Her partner, Sreedhar who has been going to Sabarimala for four years now, supported Fathima’s decision of entering the temple. And now with all that has happened, she says that he has decided that he will go to the temple only when she will be able to visit with him.
In the last couple of years, many temples that never allowed women to enter, opened their doors to them and women happily entered the temples without any protest. However, Sabarimala was a different case altogether. Fathima feels, “Political parties are preparing for the next elections and that’s why they are working towards it by doing all these protests. They are trying to spread fear among people.”
“I believe that I followed the rules and did what was right. I followed the law and I am suffering so much, those goons who stopped women from entering the temple did not follow the rules and they are living their lives in peace.”
----
To-do list
• 1. Return the part of the Sabarimala passage from "Her partner, Sreedhar" to "visit with him.", copied word for word.
• 2. Please resume the Sabarimala passage, writing on from its last sentence.
The items are separate material and are not part of the Sabarimala passage.

Material supplied
----
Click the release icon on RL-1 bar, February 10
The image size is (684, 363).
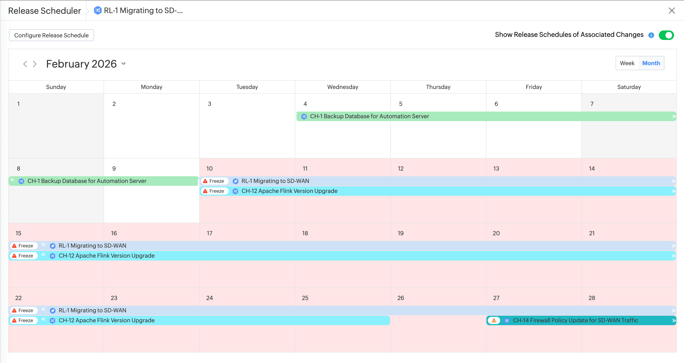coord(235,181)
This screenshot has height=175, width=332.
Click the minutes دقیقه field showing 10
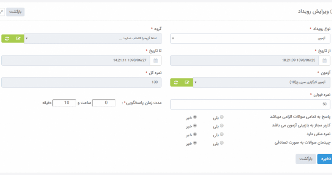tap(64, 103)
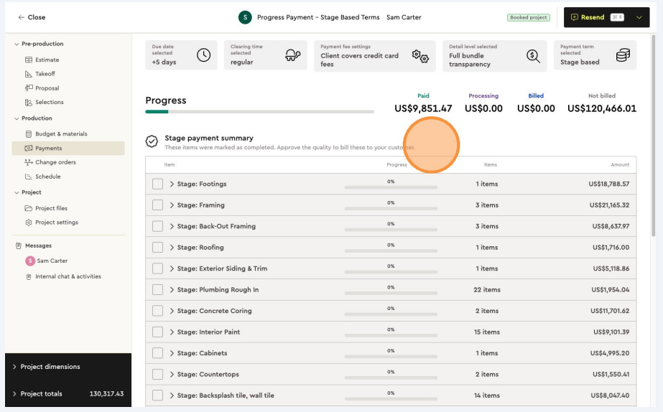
----
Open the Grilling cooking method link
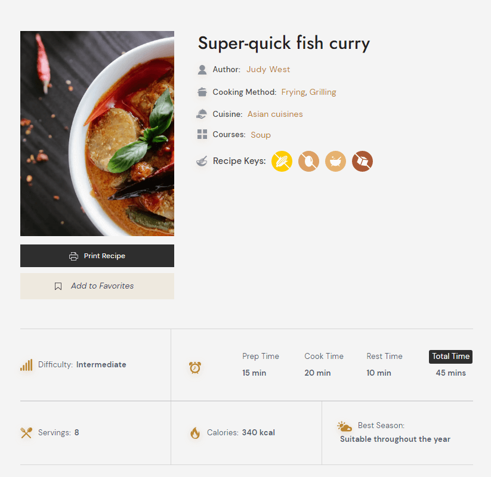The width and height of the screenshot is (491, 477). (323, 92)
----
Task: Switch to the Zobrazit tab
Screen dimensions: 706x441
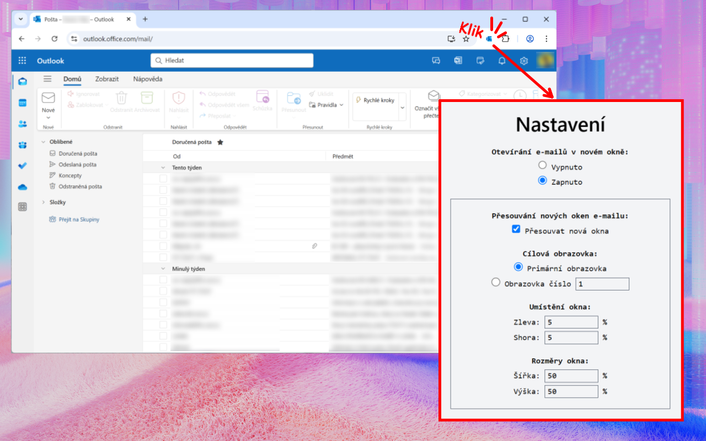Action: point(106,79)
----
Written answers
• 1.
Her partner, Sreedhar who has been going to Sabarimala for four years now, supported Fathima’s decision of entering the temple. And now with all that has happened, she says that he has decided that he will go to the temple only when she will be able to visit with him.

• 2.
She does not feel that her trying to enter the temple will anger Lord Ayyappa. “People just want to scare women by saying that Lord Ayyappa will be angry if women tried to enter the temple. I don’t believe in this. I feel that Ayyappa is within me and will protect me.”
This is not the first time Fathima has done something that required extreme bravado. Earlier, when a Kerala professor made a sexually coloured remark against women’s breasts comparing them with melons, she posted a topless picture of herself on social media carrying two watermelons in place of her breasts. It was to support a campaign called ‘Maaru thurakkal samaram’ (protest to bare the breasts) for women’s rights and liberty. She also acted in an art film called ‘Eka’ directed by her partner which revolved around the issue of intersexuality.